Bisnis.com, JAKARTA - Bank Indonesia dan Pemerintah menyepakati dan siap menanggung beban bersama (burden sharing) dalam memenuhi kebutuhan pembiayaan untuk mempercepat pemulihan ekonomi nasional.
Akibat dari pandemi dan penanganan Pemerintah untuk menangani dampaknya menyebabkan penurunan beberapa pos penerimaan. Di sisi, lain belanja negara mengalami kenaikan sehingga menyebabkan pelebaran defisit APBN.
Desifit APBN tahun ini melonjak yang awalnya Rp307,22 triliun menjadi Rp1.039,22 triliun atau setara dengan 6,34 persen dari produk domestik bruto (PDB).
Kebutuhan pembiayaan pemerintah untuk menanggulangi dampak pandemi Covid-19 pun melonjak senilai Rp 903,46 triliun, dari yang tadinya Rp741,8 triliun menjadi Rp1.645,3 triliun.
Menteri Keuangan Sri Mulyani Indrawati pada konferensi pers virtual pada Senin (6/7/2020) menyampaikan Pemerintah telah memanfaatkan SAL (saldo anggaran lebih) senilai Rp70,64 triliun untuk mendanai kenaikan dari pembiayaan utang. Demikian juga dari sisi BLU, dana abadi, dan dana pemerintah lainnya, yang senilai Rp100,49 triliun.
Alhasil, Pemerintah dan BI menyepakati mekanisme burden sharing. Sri Mulyani mengatakan mekanisme ini bisa dipertanggungjawabkan dengan baik, dari sisi kebijakan makro, fiskal, moneter, maupun dari sisi mekanisme melalui market dan acceptable secara politik.
Baca Juga
Ada dua komponen dalam burden sharing yang disepakati Pemerintah dan BI, yaitu berdasarkan komponen pembiayaan untuk public goods dan non-public goods.
Pembiayaan public goods, terdiri dari pembiayaan di bidang kesehatan, perlindungan sosial, serta sektoral kementerian/lembaga (K/L) dan Pemda, yang total anggarannya mencapai Rp397,65 triliun.
Untuk skema ini, beban akan ditanggung seluruhnya oleh BI melalui pembelian Surat Berharga Negara (SBN) dengan mekanisme private placement dengan tingkat kupon sebesar BI reverse repo rate.
"BI dan Kemenkeu setuju penerbitan SBN untuk belanja public goods langsung dibeli BI dengan suku bunga sebesar reverse repo rate. Ini akan ditanggung BI seluruhnya. Jadi, beban bunga pemerintah nol, untuk BI sebesar reverse repo rate," kata Sri Mulyani.

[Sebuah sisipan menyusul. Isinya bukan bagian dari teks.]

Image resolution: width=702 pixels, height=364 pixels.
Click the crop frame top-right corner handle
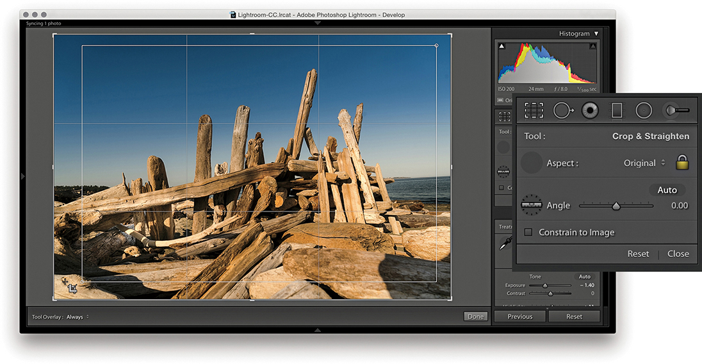450,35
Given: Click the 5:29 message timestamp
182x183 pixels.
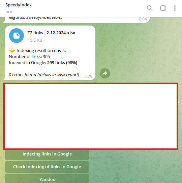Looking at the screenshot, I should click(x=88, y=76).
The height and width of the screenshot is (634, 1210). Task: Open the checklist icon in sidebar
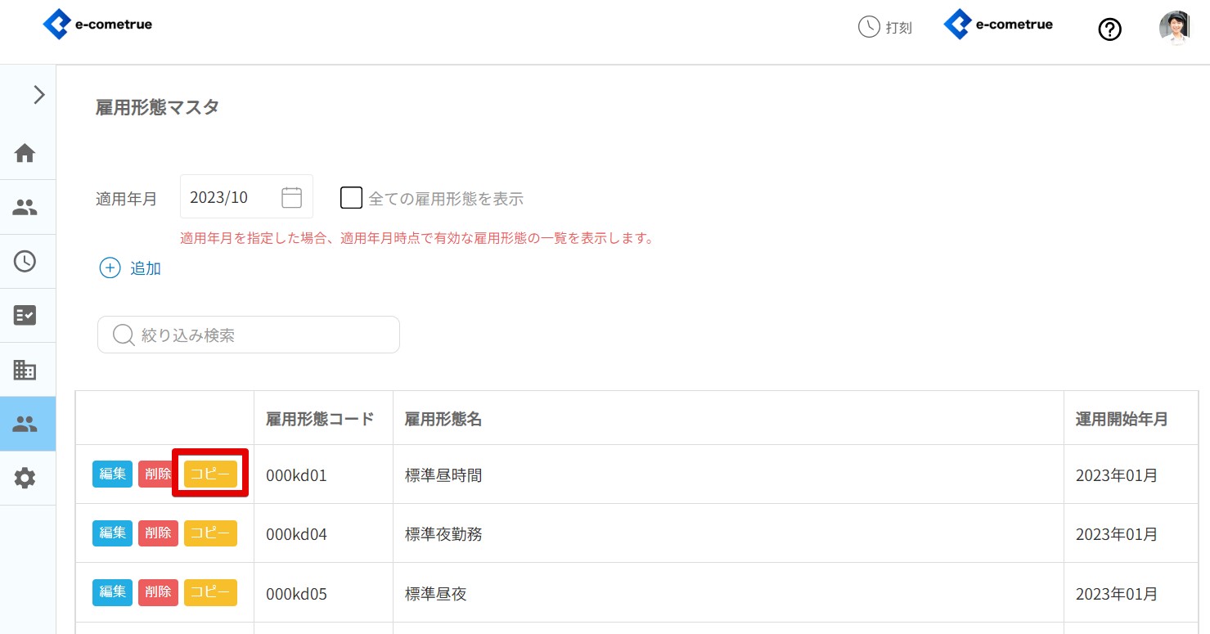tap(25, 316)
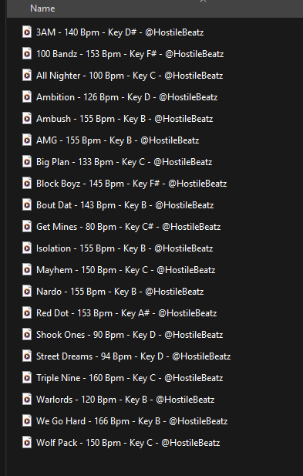Screen dimensions: 303x476
Task: Click the Ambition media file icon
Action: coord(27,97)
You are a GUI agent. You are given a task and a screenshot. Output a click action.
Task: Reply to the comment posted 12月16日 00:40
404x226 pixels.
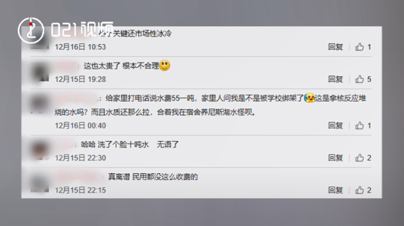[x=336, y=125]
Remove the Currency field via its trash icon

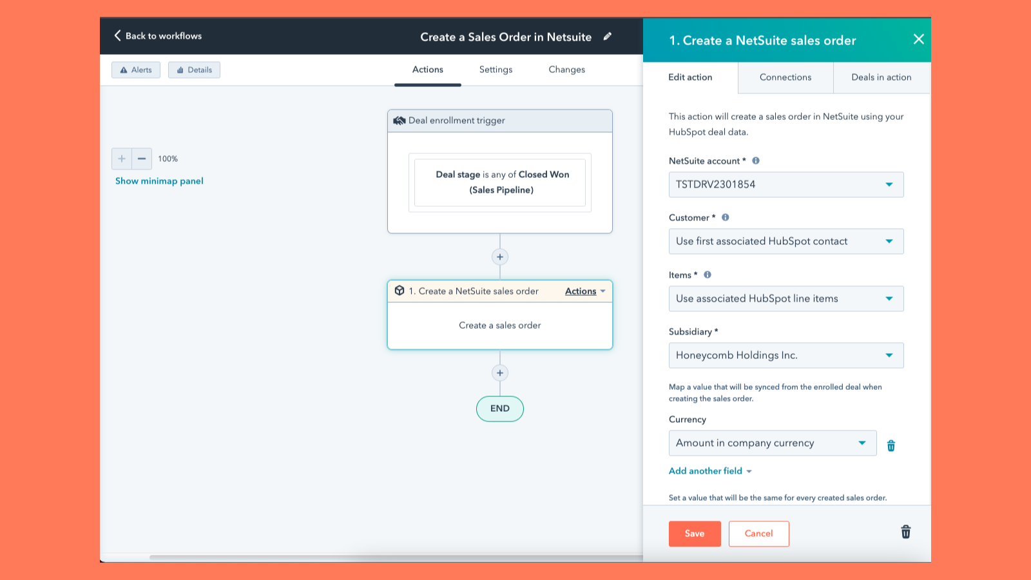click(891, 444)
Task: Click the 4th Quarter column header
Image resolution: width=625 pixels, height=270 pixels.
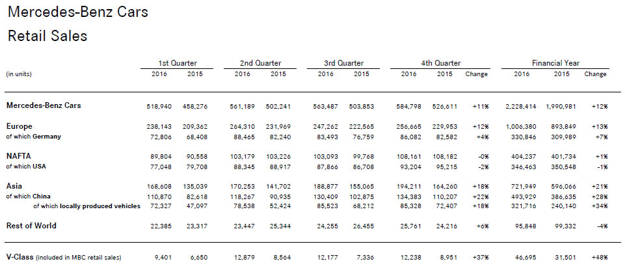Action: (x=440, y=63)
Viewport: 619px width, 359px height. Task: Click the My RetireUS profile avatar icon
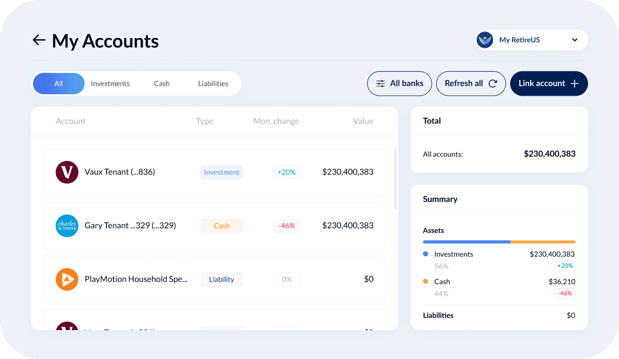[x=485, y=40]
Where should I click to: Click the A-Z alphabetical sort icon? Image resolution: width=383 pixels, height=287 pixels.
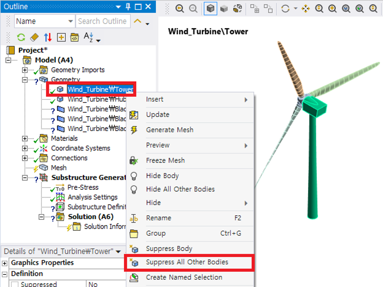(89, 38)
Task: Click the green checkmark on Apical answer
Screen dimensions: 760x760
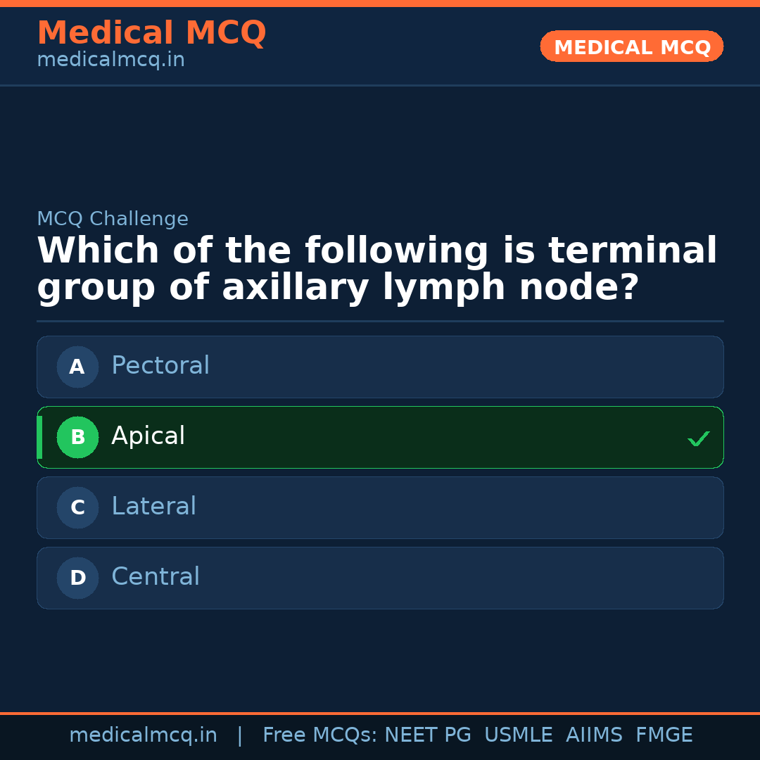Action: (698, 438)
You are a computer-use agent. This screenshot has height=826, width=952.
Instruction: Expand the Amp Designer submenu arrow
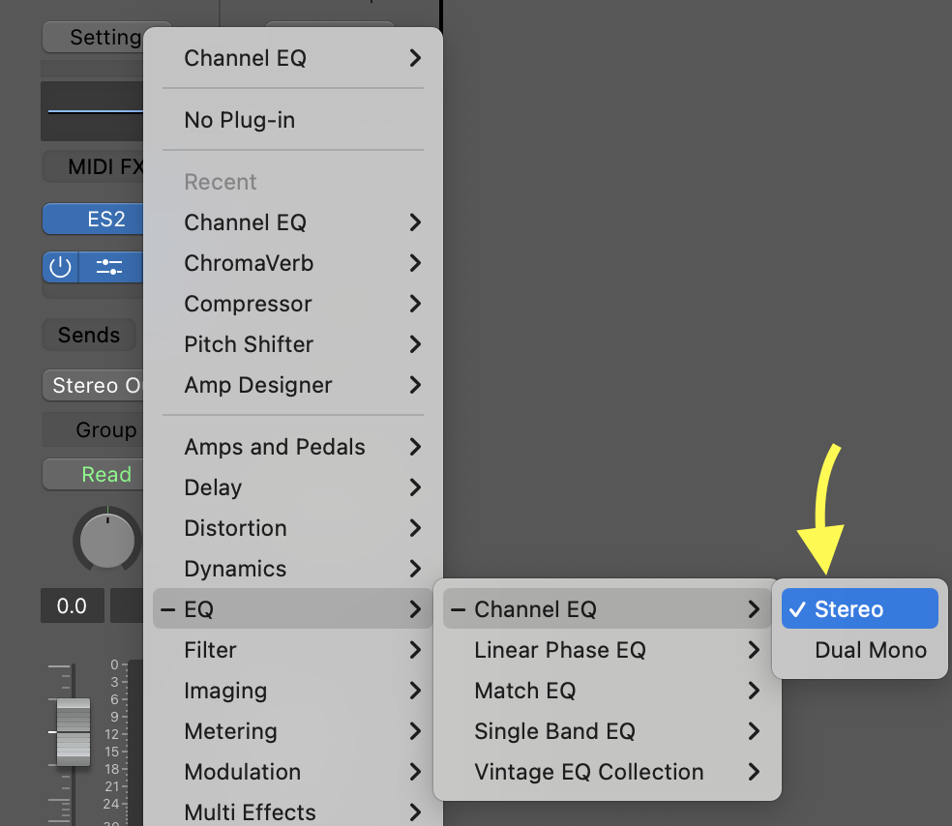[x=415, y=385]
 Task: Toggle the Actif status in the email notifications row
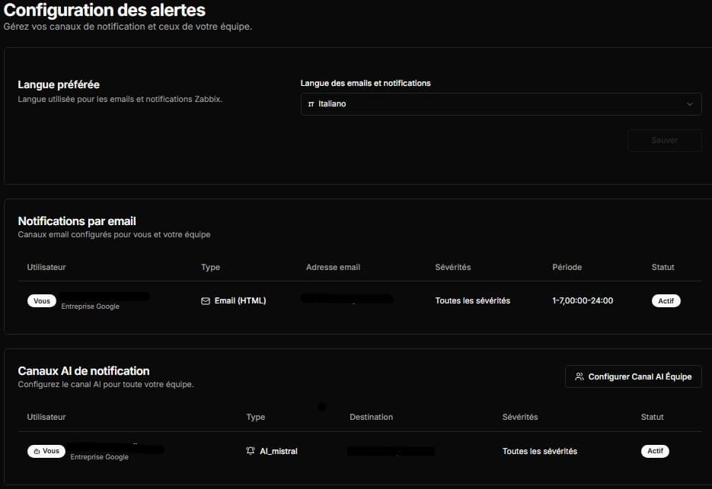tap(666, 300)
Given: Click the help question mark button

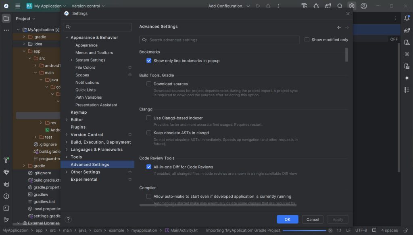Looking at the screenshot, I should [68, 219].
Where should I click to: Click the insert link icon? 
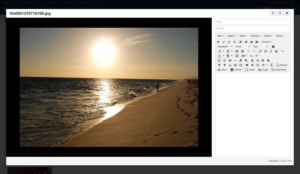point(260,51)
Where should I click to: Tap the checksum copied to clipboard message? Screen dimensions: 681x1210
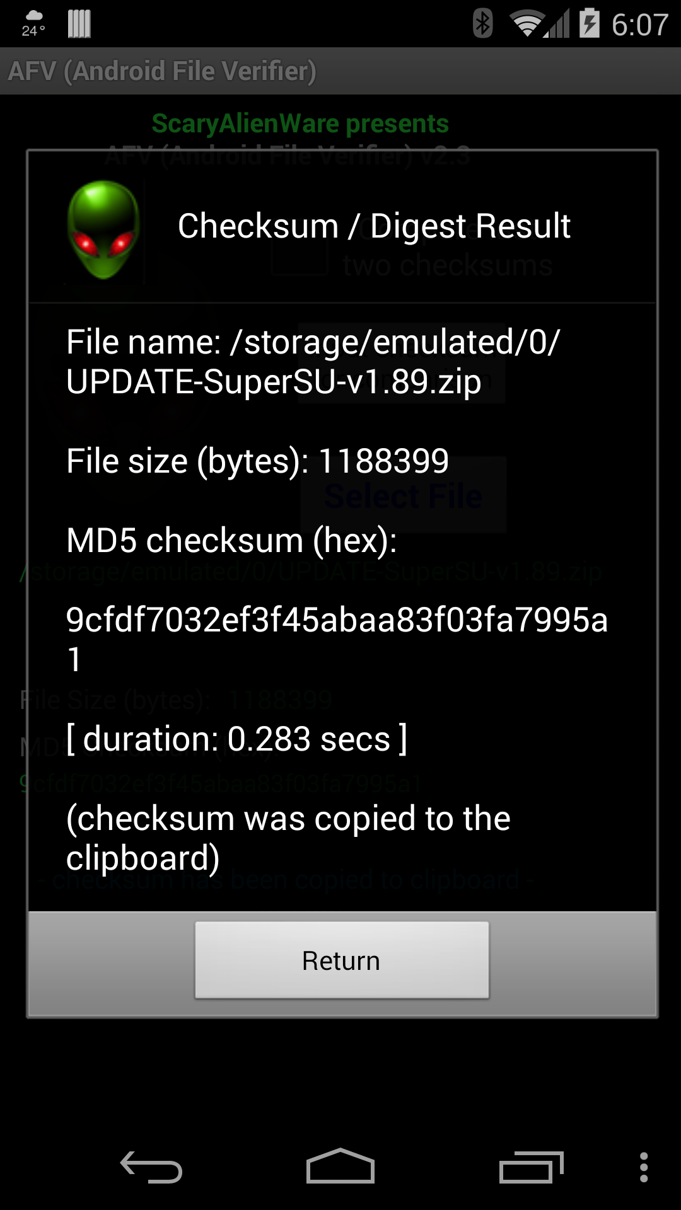coord(288,838)
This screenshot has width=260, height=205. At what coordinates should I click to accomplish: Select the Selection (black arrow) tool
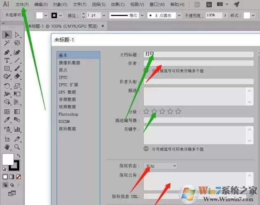coord(7,35)
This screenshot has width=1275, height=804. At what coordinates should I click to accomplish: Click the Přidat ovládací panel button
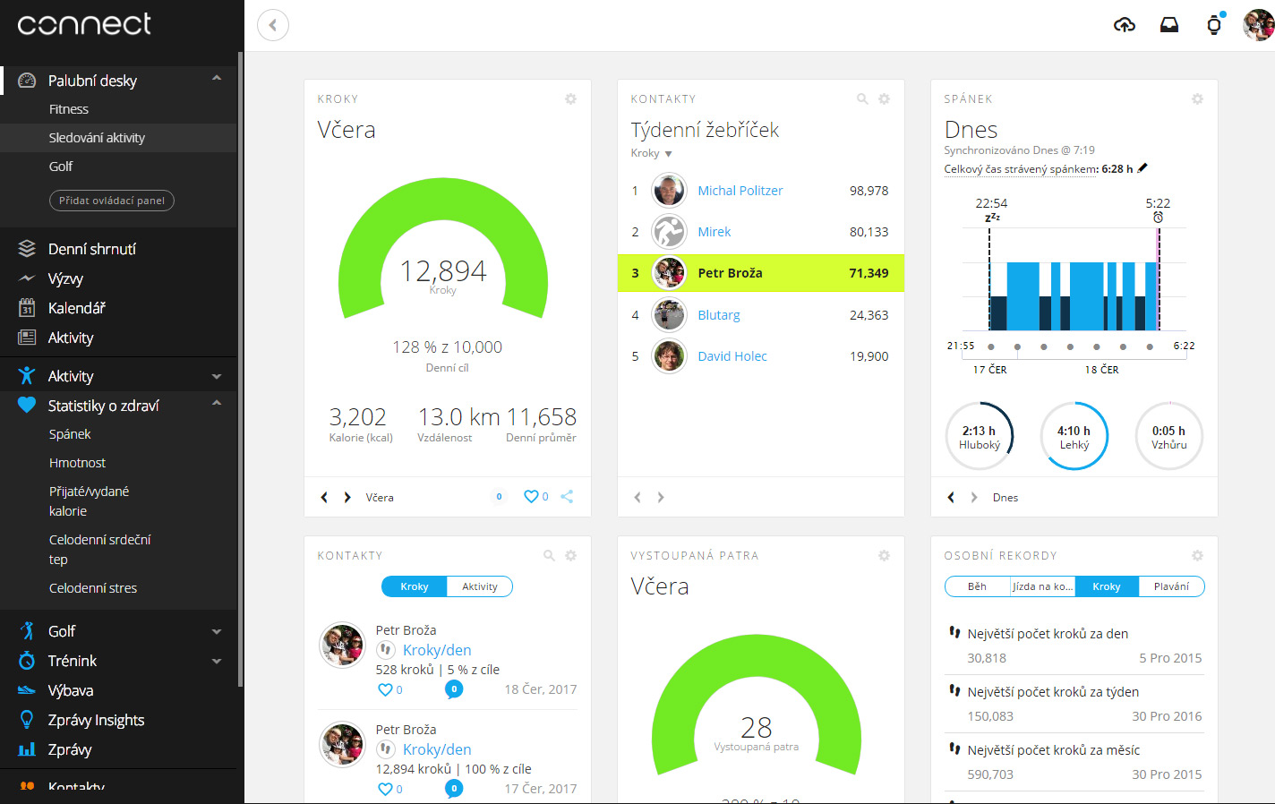point(112,201)
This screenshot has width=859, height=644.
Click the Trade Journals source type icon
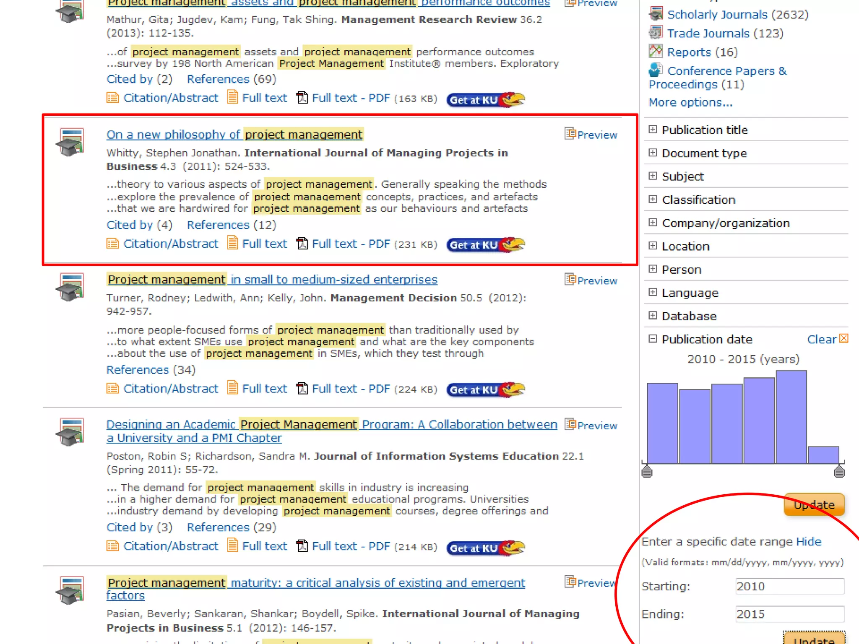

Komponen kedua, yaitu pembiayaan non-public goods untuk UMKM dan korporasi non-UMKM dengan total anggaran sebesar Rp170,3 triliun. Pembiayaan ini akan ditanggung oleh Pemerintah melalui penjualan SBN kepada market dan BI berkontribusi sebesar selisih bunga pasar (market rate) dengan BI reverse repo rate 3 bulan dikurangi 1 persen.
Sementara, untuk pembiayaan non-public goods lainnya, beban akan ditanggung seluruhnya oleh Pemerintah sebesar market rate.
Adapun, sejalan dengan peningkatan defisit yang akan mulai terlihat pada semester II/2020, Gubernur Bank Indonesia Perry Warjiyo mengatakan kesepakatan burden sharing untuk public goods hanya berlaku untuk tahun 2020.
Rencana anggaran untuk public goods sebesar Rp397 triliun merupakan batas maksimum. Penerbitan SBN kemungkinan akan lebih rendah dan tidak mencapai 100 persen. "Bisa lebih rendah, ini tergantung realiasi anggaran," katanya.
Perry mengatakan skema burden sharing ini akan menggerus modal Bank Indonesia. Namun begitu modal, BI menurutnya masih cukup besar untuk menopang defisit APBN.
Sri Mulyani menambahkan, skema burden sharing tersebut pertama kali dilakukan di Indonesia sebagai bentuk kerja sama Kemenkeu dan BI karena kondisi extraordinary akibat pandemi, untuk mempercepat pemulihan ekonomi, dan menjaga stabilitas.
"Kami berdua dari sisi moneter dan fiskal bersama-sama untuk bisa memulihkan perekonomian Indonesia secara berkelanjutan. Sudah tertuang dalam perppu 1/2020, kami berkomitmen menjaga disiplin fiskal, menurunkan defisit bertahap hingga 3 persen pada tahun 2023," jelasnya.